+++ Records supplied +++

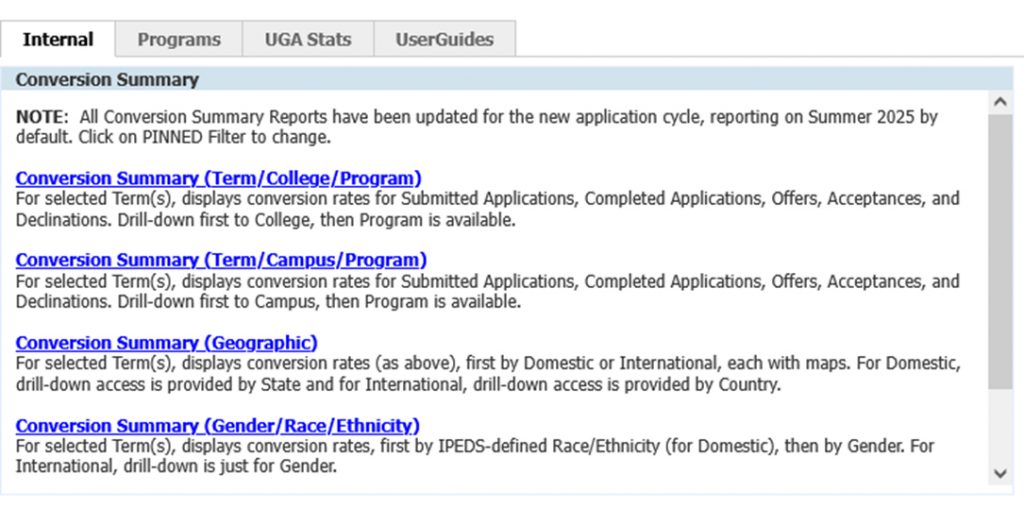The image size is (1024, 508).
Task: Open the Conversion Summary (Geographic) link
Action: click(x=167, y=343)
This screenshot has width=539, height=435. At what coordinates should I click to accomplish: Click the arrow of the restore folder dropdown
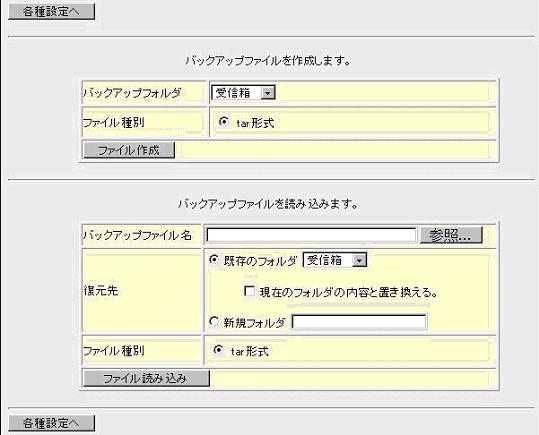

+++
+++ Records supplied +++

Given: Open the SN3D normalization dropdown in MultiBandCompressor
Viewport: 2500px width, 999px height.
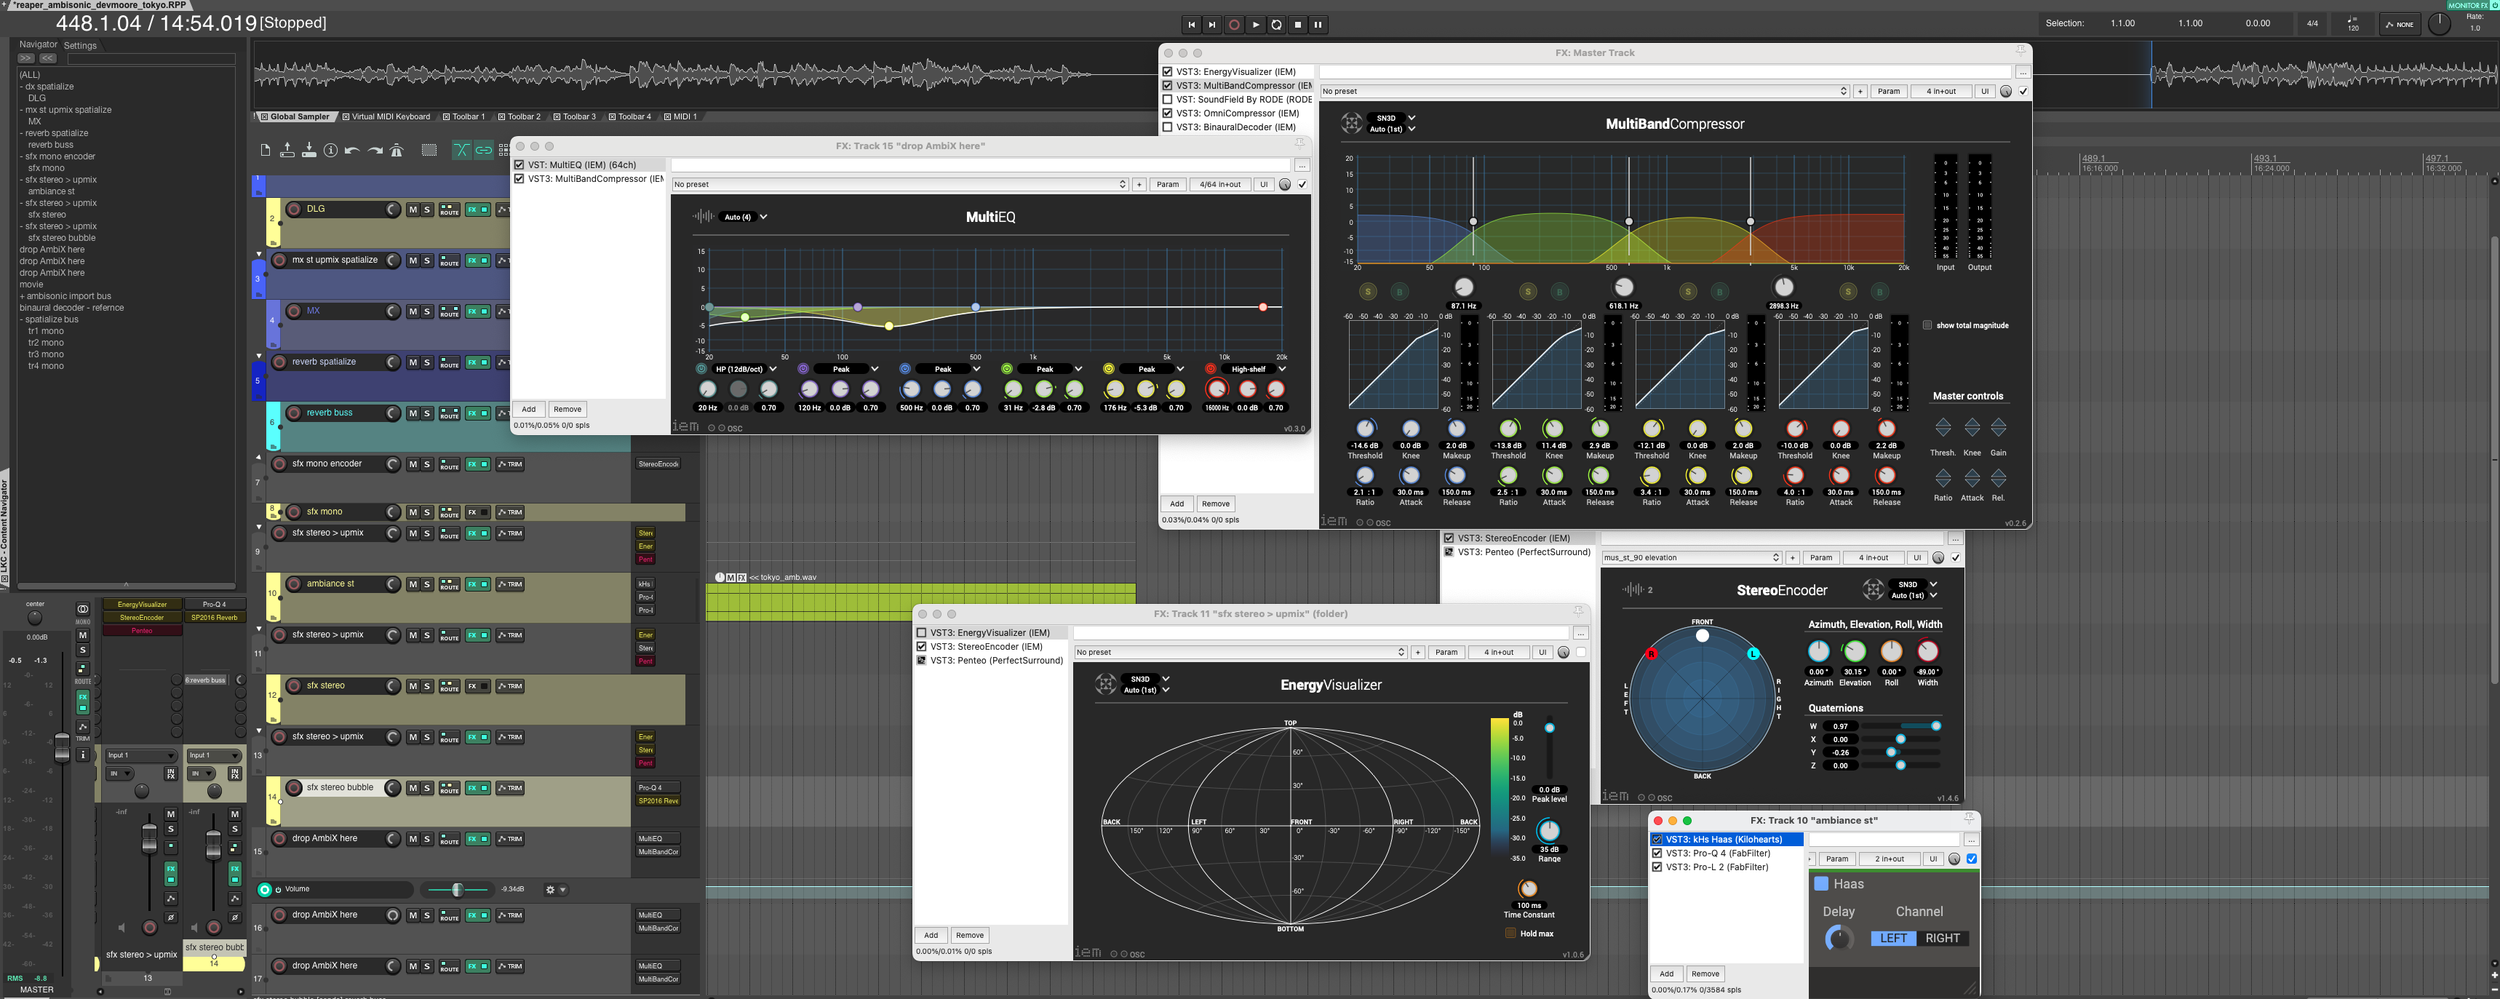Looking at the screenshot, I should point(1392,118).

+++

Across the whole listing, show each line where the word "dropdown" occurs.

### Solution to the exercise
This screenshot has width=539, height=435. At what coordinates should I click to accomplish: Click the arrow of the restore folder dropdown
Given: Open the SN3D normalization dropdown in MultiBandCompressor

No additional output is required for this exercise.